Tuesday, July 5, 2011

Naked in Naples

Somehow, we managed to get ourselves to another major dead end. Coupled with Matts imminent cold, a train was in order. To reducepur own pain, we decided to train all the way to Naples. The road map did not show any joyous riding ahead.

Matt tells the tale of mounting the train:
Train shows up, no cycle sign on front of car, grab bike ride to rear, told by conductor to go in the front of the train. Turned around, not enough room, front tire dropped off the platform. I fell onto the tracks, gracefully I may add. Started walking to the far end, content on taking the next train, but it became clear the conductor was waiting for us. We jumped back on the bikes and raced for the far end.

Liz got to the door first, it was crammed full of people who wouldn't move. The conductor offered to hold my bike while I helped Liz. In what would have been hilariously funny any other time, the bike popped up the front wheel and started to haul the conductor down. At this point Liz was in the car but couldn't fit the bike through the door into the storage area and had to unload all her stuff to make it fit.

Once the way was cleared I hoisted the bike on my shoulder, fully loaded, and like the demigod Hercules carried it up onto the train. Jammed it through the doors and sat stunned holding it as the conductor cleared a spot for us to put our bikes.

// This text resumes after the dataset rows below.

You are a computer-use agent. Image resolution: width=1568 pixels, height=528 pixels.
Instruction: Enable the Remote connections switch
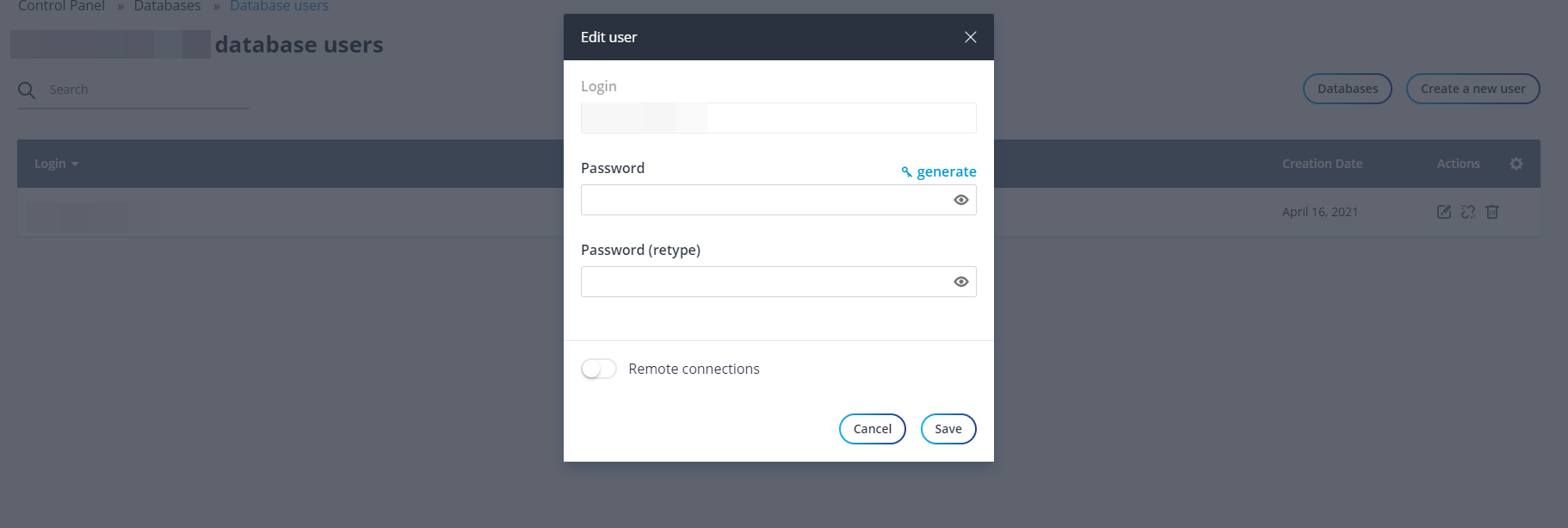pos(599,368)
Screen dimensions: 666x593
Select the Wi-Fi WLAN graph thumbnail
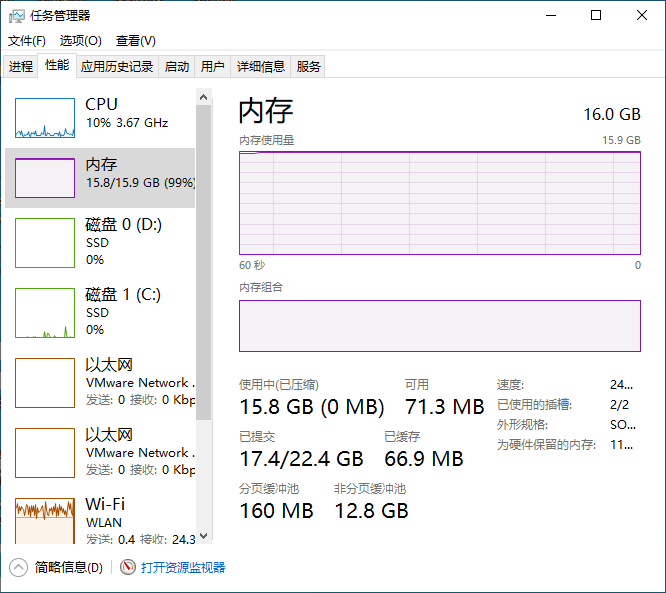[45, 520]
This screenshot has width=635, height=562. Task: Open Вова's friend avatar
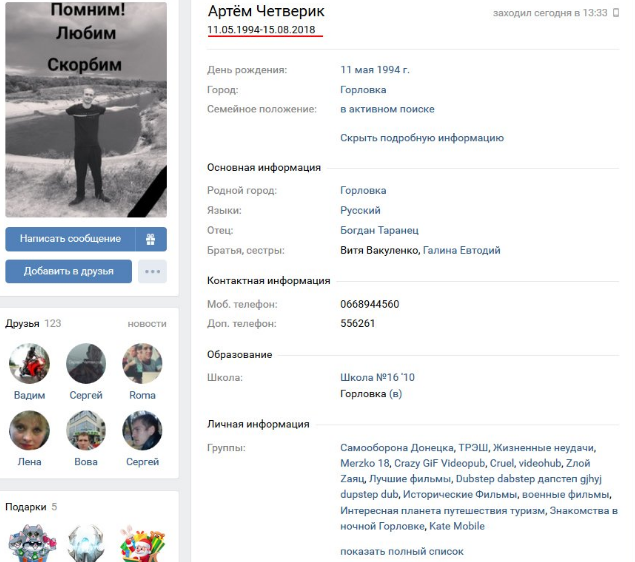(86, 430)
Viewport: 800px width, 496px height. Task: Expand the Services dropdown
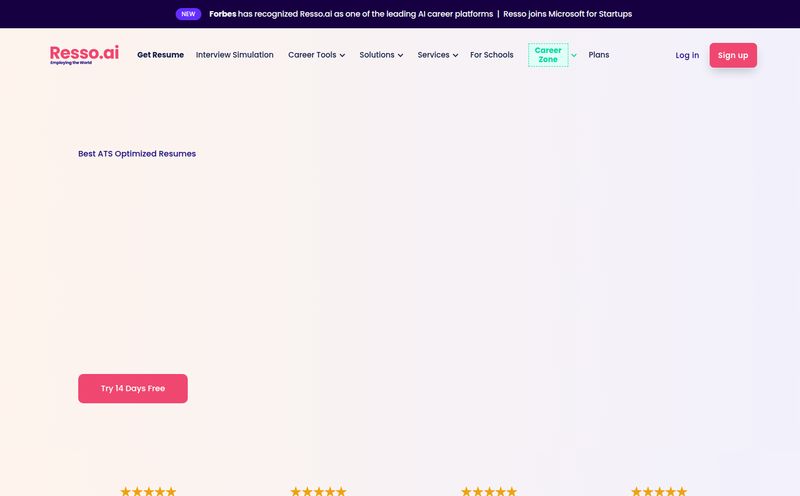[x=438, y=55]
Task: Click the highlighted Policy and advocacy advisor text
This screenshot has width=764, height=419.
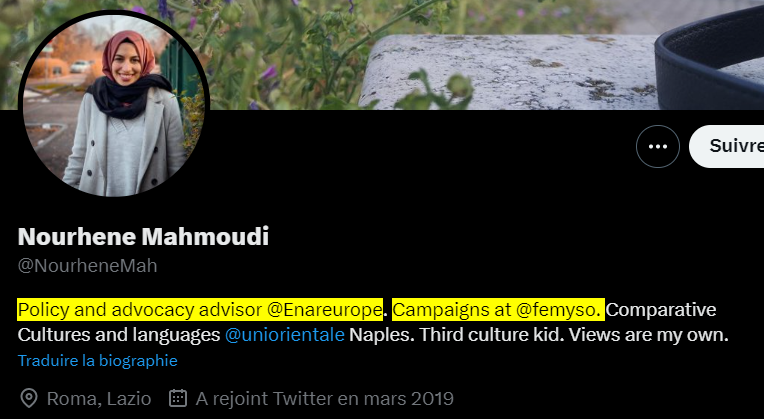Action: (x=140, y=309)
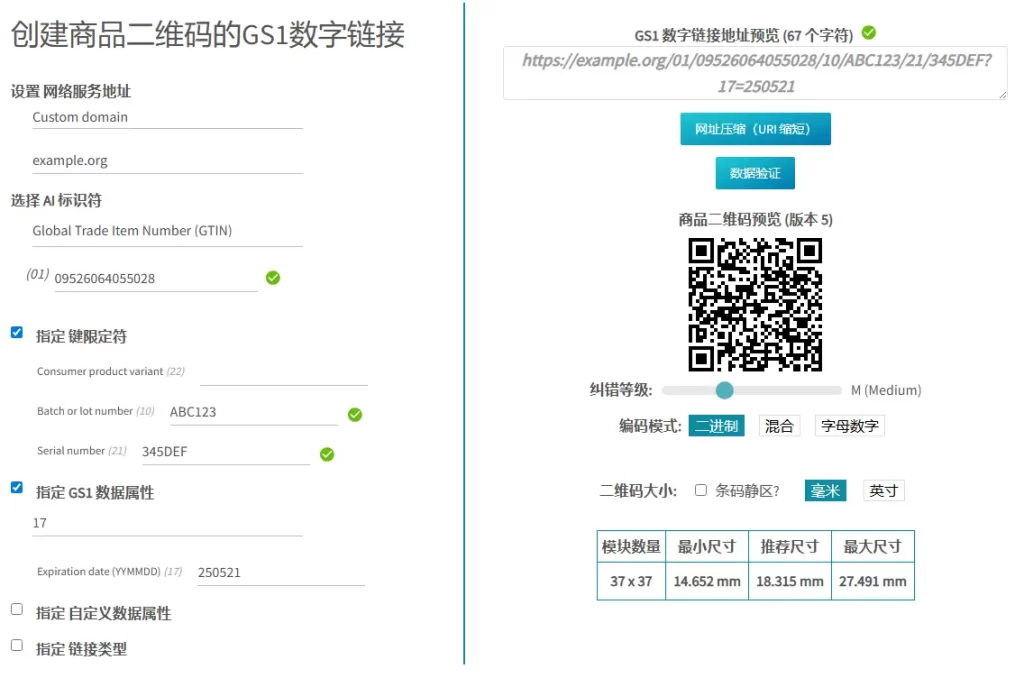This screenshot has height=678, width=1024.
Task: Uncheck the 指定 键限定符 checkbox
Action: coord(17,333)
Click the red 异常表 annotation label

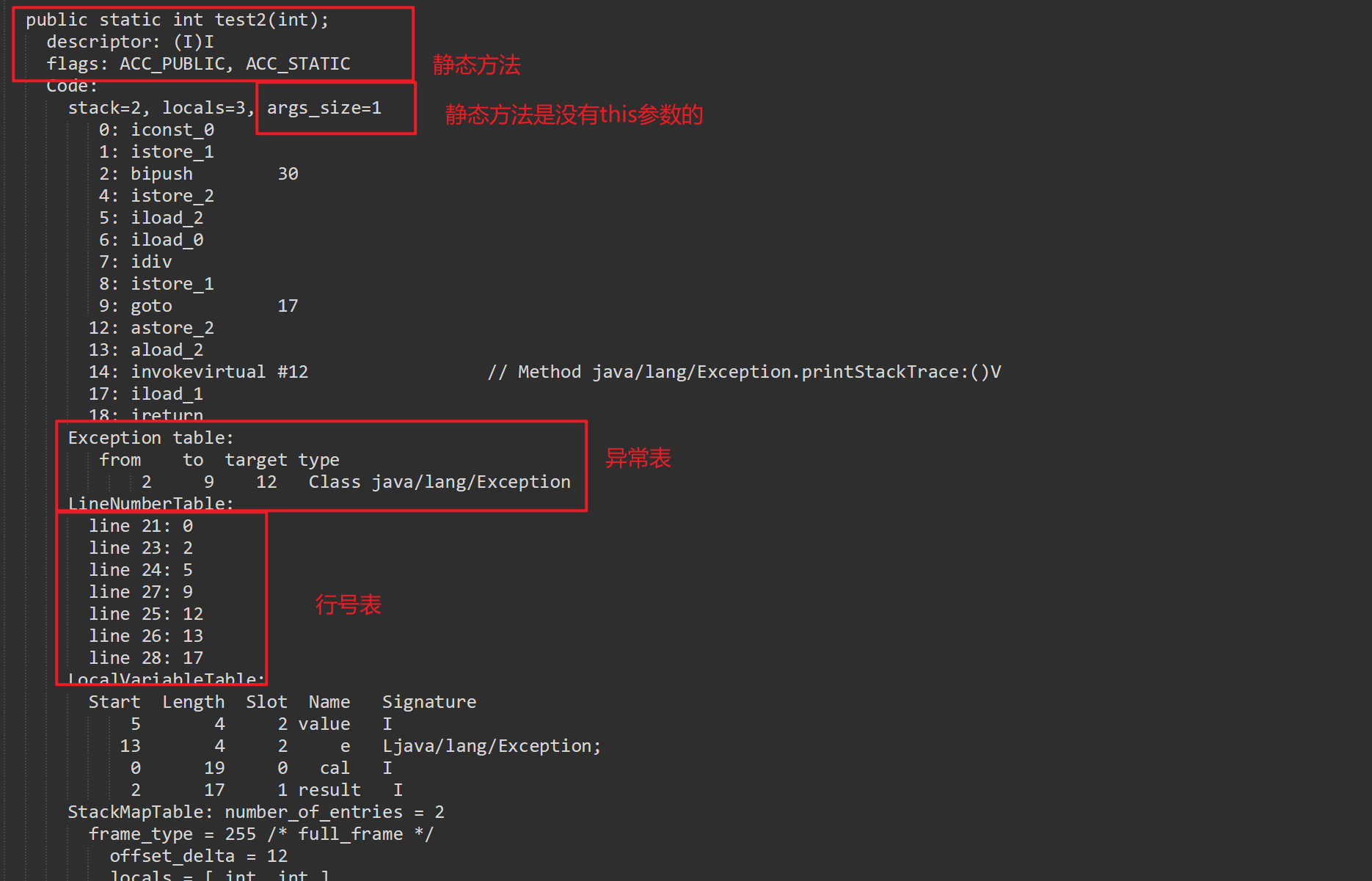coord(638,458)
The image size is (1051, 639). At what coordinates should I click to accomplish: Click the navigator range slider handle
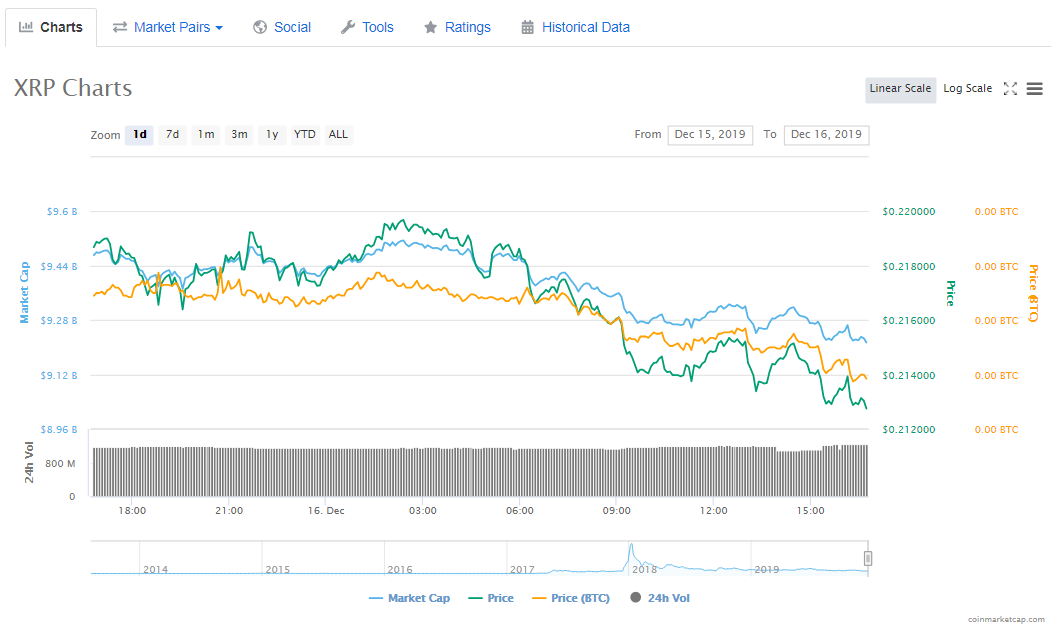click(x=868, y=558)
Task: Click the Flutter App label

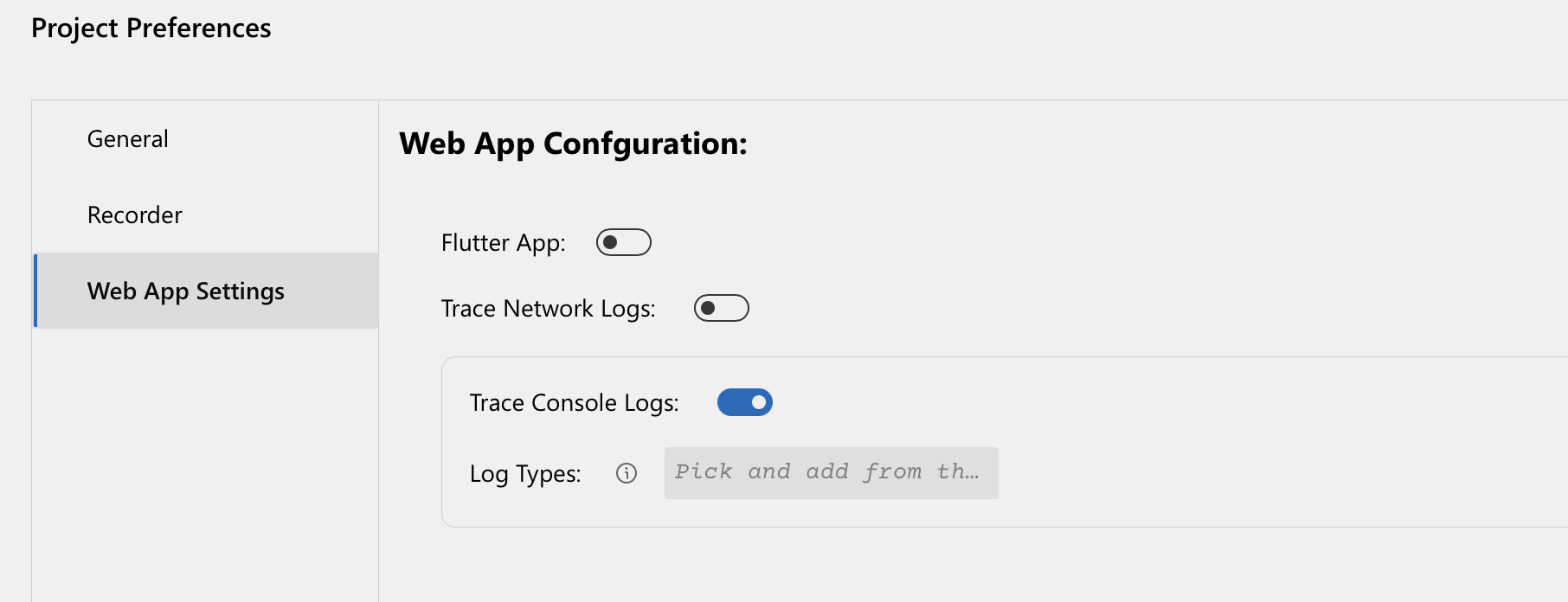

Finally on our way to Naples, the train several minutes late, having made a complete fools of ourselves we found a spot to sit underneath an access box. Cramped, damped, bruised.


After sitting crouched for a bit, we noticed a young couple across from us with an Italy travel book. Liz asked to borrow it and soon became immersed in conversation with, what would eventually come out, two doctors from Tasmania.

Our doctor friends had been touring from Spain. We swapped travel stories, advised on what to see and not and talked of home. As we pulled into Naples station, we exchanged emails and headed on our separate ways.

At this point it was about 4 in the afternoon, neither of us had eaten since breakfast. Both in need of food and not wanting to whip the knives and food staples out, a quick lunch from a vending machine was in order.

With my cold fast turning me into a useless lump we made a quick plan to grab a train to Sorrento and head to the campsite located just on the outside of town.

Easy enough, right?

Liz gets back from the ticket office and tells me need to head downstairs to the other trains. Being a large train station we look for some elevators (none of whichactually work of course). Looks like we need to use the escalator. Not a big deal, we're getting that nailed down.

One obstacle down, the next was the automated entrance to the trains. Luckily there was a kind old man working the door and he let us pass through.

Obstacle 3 was 3 short steps down to a mid-platform. Liz tried to do it by herself, popped a wheelie and nearly took out a young mother and child, who were begging for sympathy and money. I tried my hand at the descent, and made it slightly more elegantly.

Obstacle 4 was a massive fligt of stairs down to platform 3. No problem, we're only in Naples, it's not like this place isn't know for thieves. Anywho, we locked my bike up at the top and carried Liz's down. I headed up, made a fool of myself trying to hoist the Vanmoof on my shoulder again to carry it down and was luckily offered a hand by a local. Between him, Liz and I we made it down to the bottom.

About 20 minutes to go for our train, another local told us to head to the front of the train, we'd be able to roll right on. Trusting to their knowledge we headed that way and waited.

We've all been in this position before, rush hour, everyone jockeying for position where they think the doors will be. Finally the moment comes. We guessed wrong, the train pulls up short by 10 feet. As the car begins to fill, hope fades that we'll be making this train. Soon comes the brushoff from the conductor, no room for us. The next train come is 30min.

We wait, find a bench and sit. The station starts to fill moments before each train leaves the platform and then is empty. The people who fill it are a combination of hawkers, tourists and locals. All seem to be smokers. The smell hangs in the air, added to my feeling of illness. Finally the next train pulls up. Right in front of us, Yes! What's this, the conductor won't let us on with our bikes? Several locals protest and insult her, still no is the verdict and we get lost in the sea of people rushing for the open doors.

Sick, tired and aggravated, I start heading for the escalator to get out of this hell hole, but am dragged back by the same locals who pled our case to the conductor. A few moments of broken language later we knew there is another train coming in 2 minutes to Sorrento and to head to the other end, there wont be a cretina conductor to stop us from getting on.

Sure enough the train arrives Liz just rolls right on, I attempt to follow but am blocked by a stranger. Fearing I won't get on I shout at him and hit him with the bicycle. He moves, we make it on and after a hour of moving the bikes from side to side, the ordeal is over. We exit the station in Sorrento, ride about a kilometer and are at the campsite.

The day finally over, Liz makes me dinner and I pass out.